Après une saison et demie à l’ASPTT, l’US Normande m’a sollicité et encore une fois, le destin a joué son rôle. À la fac, nous avions constitué des équipes par nationalité. 

Je jouais avec l’équipe des Marocains contre les Ivoiriens, les Algériens, les Sénégalais…

Dans l’équipe ivoirienne, il y avait un joueur presque semi-professionnel, Papi Loum. Et à chaque fois que nous affrontions leur équipe, je marquais.
Un jour, Papi est allé parler de moi à son entraîneur de l’époque, Zygmund Lysik, qui est venu me voir après un match et m’a proposé de signer chez eux. Je ne savais même pas comment on passait d’un club à l’autre et je lui ai répondu que j’étais bien à l’ASPTT.

À l’époque, ma bourse marocaine me permettait simplement de payer mes repas universitaires et ma chambre en cité U.

Il me demande :
— C’est toi qui t’achètes tes chaussures ?
— Oui.
— Et tes équipements ?
— Oui.
Alors il me dit :
— Si tu viens chez nous, on t’équipe entièrement. Et si tu as la chance de jouer un peu avec l’équipe première, tu toucheras des primes d’entraînement et de match. Ça pourra arrondir tes fins de mois.

Il a insisté, et j’ai fini par signer à l’US Normande. J’y suis resté cinq ans. C’était un excellent club formateur. J’ai commencé avec l’équipe 3, puis la réserve en division d’honneur, et j’ai ensuite intégré l’équipe première en quatrième division.

Au bout de deux ans, un événement inattendu est arrivé. L’entraîneur de l’équipe première, qui encadrait aussi les minimes le mercredi, me demande :
— Qu’est-ce que tu fais le mercredi ?
— Je suis à la fac, je n’ai rien l’après-midi.
— Alors viens encadrer les petits avec moi.

Je n’avais jamais encadré de ma vie, mais j’étais jeune, motivé, et je m’entendais très bien avec les enfants. Voyant cette alchimie, il me dit :
— Aux vacances de février, je t’oblige à aller passer ton initiateur de football.
— C’est quoi ça ?
— Le premier diplôme d’entraîneur.

Je ne savais même pas qu’il existait des diplômes pour devenir entraîneur !

__EXERCICES À RÉALISER__.
1. Reproduisez le passage du récit qui va de « Après une saison » jusqu'à « bien à l’ASPTT. » inclus.
2. Résumez sous forme de liste le paragraphe du récit qui commence par « Il a insisté, et j'ai fini par signer », en gardant ses faits principaux.
3. Écrivez la suite du récit des débuts à l'US Normande, à partir de sa dernière phrase.

__DONNÉES ÉTUDIÉES__.
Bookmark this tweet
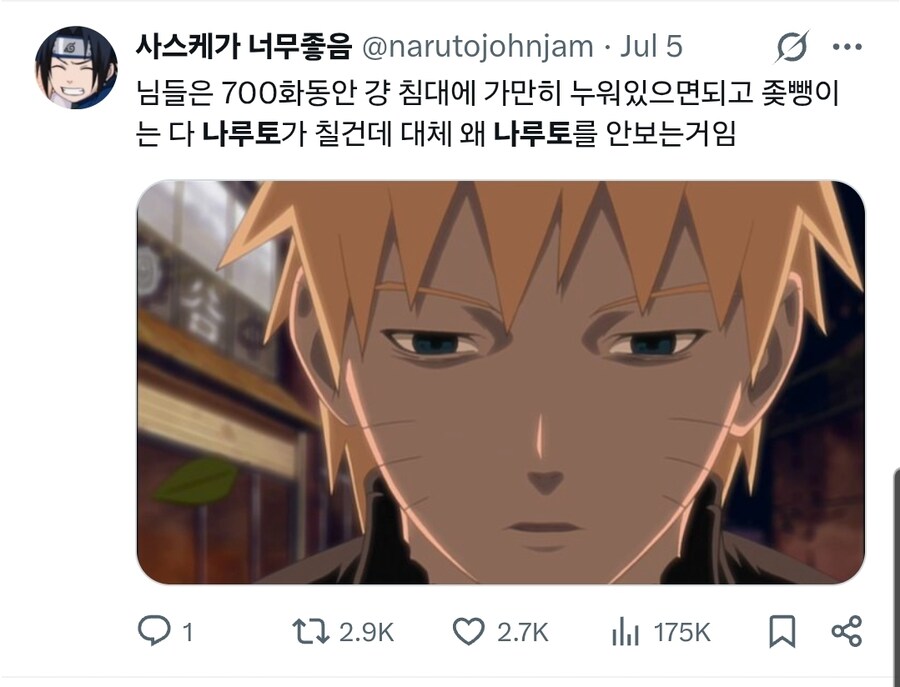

---

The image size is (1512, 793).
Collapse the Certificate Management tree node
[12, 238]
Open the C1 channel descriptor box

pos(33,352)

__RÉPONSES__.
1.
Après une saison et demie à l’ASPTT, l’US Normande m’a sollicité et encore une fois, le destin a joué son rôle. À la fac, nous avions constitué des équipes par nationalité. 

Je jouais avec l’équipe des Marocains contre les Ivoiriens, les Algériens, les Sénégalais…

Dans l’équipe ivoirienne, il y avait un joueur presque semi-professionnel, Papi Loum. Et à chaque fois que nous affrontions leur équipe, je marquais.
Un jour, Papi est allé parler de moi à son entraîneur de l’époque, Zygmund Lysik, qui est venu me voir après un match et m’a proposé de signer chez eux. Je ne savais même pas comment on passait d’un club à l’autre et je lui ai répondu que j’étais bien à l’ASPTT.

2.
- Signature à l'US Normande après l'insistance de l'entraîneur
- Cinq années passées au club
- Un excellent club formateur
- Progression : équipe 3, puis réserve en division d'honneur, puis équipe première en quatrième division

3.
Il m’a donc inscrit à la formation. J’ai obtenu mon diplôme et le courant est très bien passé avec le conseiller technique régional, Monsieur Richard Desremeaux.

Parallèlement, après avoir redoublé mes deux premières années de pharmacie, je me suis réorienté vers un DEUG de biologie, puis une licence et une maîtrise de microbiologie et biochimie alimentaire.

Dans les stages d’entraîneur, j’étais très à l’aise sur les aspects physiologiques. Je posais beaucoup de questions, très curieux et désireux de comprendre ce que je faisais et pourquoi je le faisais, sans doute mon esprit cartésien, universitaire et scolaire. 

Le Conseiller Technique Régional (CTR) me dit alors :
— Aux vacances de Pâques, je vais te confier la sélection cadets (U16) du Calvados.
Je lui réponds que je n’ai jamais entraîné à ce niveau-là.
— Ne t’inquiète pas, il y aura un dirigeant avec toi, Pierre Bleuzen. Et comme je n’ai personne d’autre, tu vas t’y coller.

Contre toute attente, nous atteignons la finale de ce tournoi qui regroupait six districts. Aujourd’hui encore, je ne sais pas comment j’ai réussi à mener ces gamins jusque-là. J’étais simplement très bienveillant, je ne les stressais pas avec les résultats, je leur donnais une organisation claire, mais aussi beaucoup de liberté dans le jeu.

À mon retour, le CTR me fait passer le Brevet d’État 1er degré, Il me fait enchaîner le spécifique et le tronc commun en quelques mois et me voilà titulaire de ce diplôme tout en continuant mon expérience pendant cinq saisons au club.

Ce technicien m’appelait régulièrement pour l’assister lors des rassemblements de jeunes, notamment les sélections du Calvados. À l’époque, il y avait aussi l’opération Guérin, pour identifier les meilleurs pupilles (U12). Tous les rassemblements se faisaient à Thury-Harcourt. Nous y passions plusieurs jours en stage, logés dans un collège d’enseignement catholique, Notre-Dame de Thury-Harcourt. Tout le staff y dormait, dont Philippe Troussier, qui était alors entraîneur de l’US Alençon.

Pourquoi Thury-Harcourt ? Tout simplement parce que le président du club local, tout juste élu président et succédant à Monsieur Maurice Grenon devenu président du district du Calvados, mettait le terrain à disposition. Un jour, le CTR m’annonce :
— Le président de Thury-Harcourt cherche un entraîneur. Je lui ai conseillé de te prendre.

À ce moment-là, j’étais en fin de cursus universitaire. Je voulais devenir maître auxiliaire ou professeur de sciences naturelles. Lorsque je rencontre le président, il me demande :
— Êtes-vous prêt à devenir le premier entraîneur diplômé de notre club ?

Je lui réponds :
— Vous savez, je n’ai pas beaucoup d’expérience…
— Ne vous inquiétez pas. Nous non plus, nous n’avons jamais travaillé avec un entraîneur diplômé. On va vivre cette aventure ensemble.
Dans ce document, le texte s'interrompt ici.